Background: Current treatments for pediatric ulcerative colitis (UC) are limited. We evaluated the pharmacokinetics and clinical benefits of subcutaneous golimumab, an anti-tumor necrosis factor agent, in moderately-to-severely active pediatric patients with UC refractory to conventional therapy.
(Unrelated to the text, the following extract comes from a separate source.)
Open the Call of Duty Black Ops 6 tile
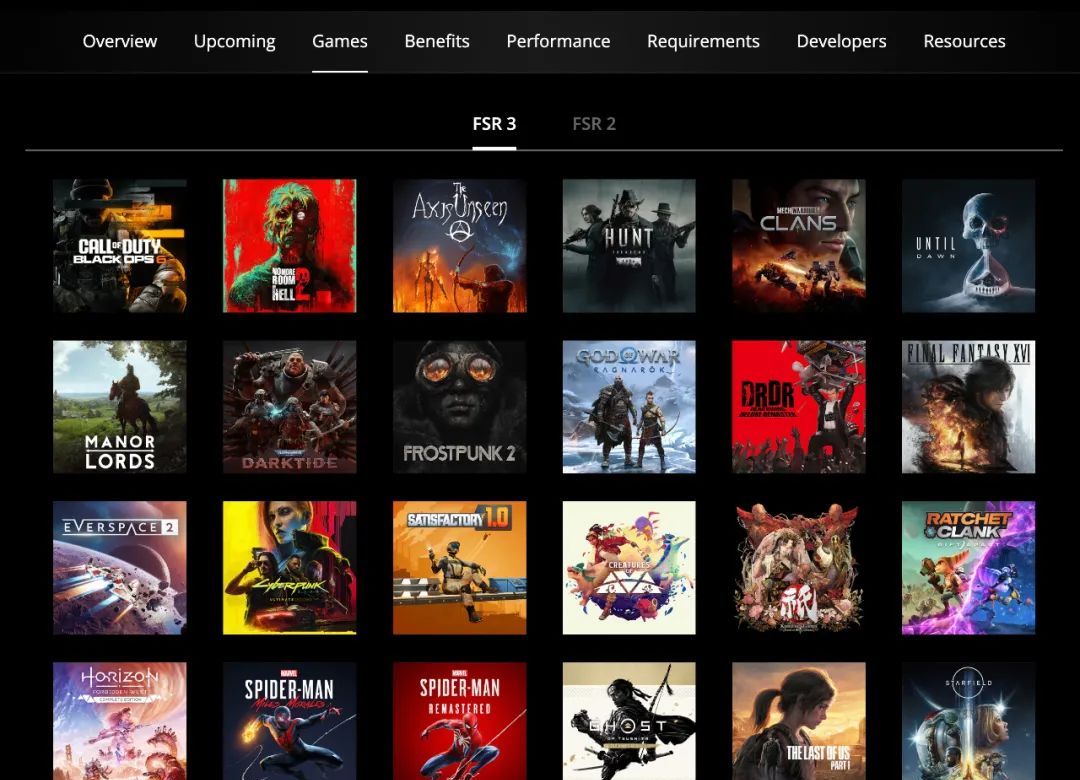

Methods: We report a multicenter, open-label study of golimumab with a pharmacokinetics phase (week 0-14). Patients had moderately-to-severely active UC and were naive to anti-tumor necrosis factor treatment. At weeks 0 and 2, patients received golimumab induction dosed by weight (<45 kg [90/45 mg/m]; ≥45 kg [200/100 mg]). Week 6 clinical responders continued golimumab q4w. Serum golimumab concentrations, clinical outcomes (Mayo score, PUCAI score), and adverse events are reported.

Results: Thirty-five patients (71.4% pancolitis) aged 6 to 17 years had baseline median (interquartile range), age, weight, and disease duration of 15.0 (11.0-16.0) years, 50.6 (35.2-59.0) kg, and 1.2 (0.6-3.1) years, respectively. Baseline Mayo and PUCAI scores were 8.0 (6.0-9.0) and 45 (35.0-65.0), respectively. Median (interquartile range) serum golimumab concentrations were comparable to a historical reference adult UC population at weeks 2 (5.72 [3.80-9.17] μg/mL), 4 (7.61 [3.22-9.51] μg/mL), and 6 (2.64 [0.92-3.83] μg/mL). Serum golimumab concentrations were generally lower in the <45 kg than ≥45 kg weight subgroup. At week 6, 60%, 34%, and 54%, of patients achieved Mayo clinical response, PUCAI clinical remission, and mucosal healing (Mayo subscore 0/1). No clinically important safety concerns were reported.

Conclusions: This open-label study demonstrates that pediatric and adult golimumab pharmacokinetics are similar. Clinical benefit and safety shows promise in biologically naive pediatric patients with UC.